Creating the DNA of a Mexican Martial Art:
Ancestry, Ethnicity and Mexicanidad in Xilam.
By George Jennings
Overview
Xilam (from Dzilam, literally, “to remove the skin” in Mayan) is a contemporary Mexican martial art developed by a rare female pioneer, Marisela Ugalde, who saw the need for a fighting and human development system to instil pride in a country that has historically discriminated against its first peoples. This article is based on my research (2011-2016) involving ethnographic fieldwork, a life history of the founder, in-depth interviews as well as documentary, interview and media analysis..
It introduces the technical makeup of Xilam within the historic context of Mexico as a modern nation that has experienced various stages of colonisation and post-colonial ideological development around its national identity, most notably the concept of mestizaje (ethnic / racial mixing).
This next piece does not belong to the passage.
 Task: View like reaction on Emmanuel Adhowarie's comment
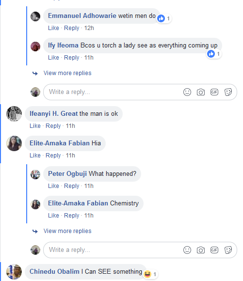coord(163,18)
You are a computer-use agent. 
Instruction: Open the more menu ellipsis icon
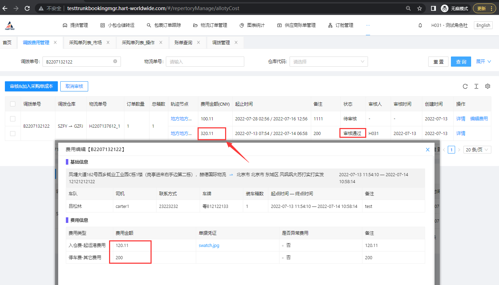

It points to Xilam as an example of a modern martial art created within and for modern Mexicans wishing to learn more about their ancestral heritage – both cultural and genetic – and what Mexicanidad (Mexicanness) could mean in the 21st century.
Mexico: A nation born out of the fall of empires
The maps above show the different territorial configurations leading up to the formation of the modern nation-state of Mexico: Mexica-Tenocha, Viceroyalty of New Spain, and the Age of Interventions.
Many cultures have influenced Mexico’s rich physical culture, and this extends to its various martial arts and combat sports (MACS) such as the famous lucha libre with its colourful masks and rich characters, its pedigree in professional boxing, medals in Olympic Taekwondo and, since the 1990s, the creation of several new martial arts in various states of Mexico that are inspired by the imagined pre-Hispanic past: SUCEM (an acronym for Mexican System for Unified Extreme Combat, founded in Veracruz), Pak-at-Tok (in Nayarit) , Tae Lama (in Puebla) and Xilam (in Mexico City and the State of Mexico).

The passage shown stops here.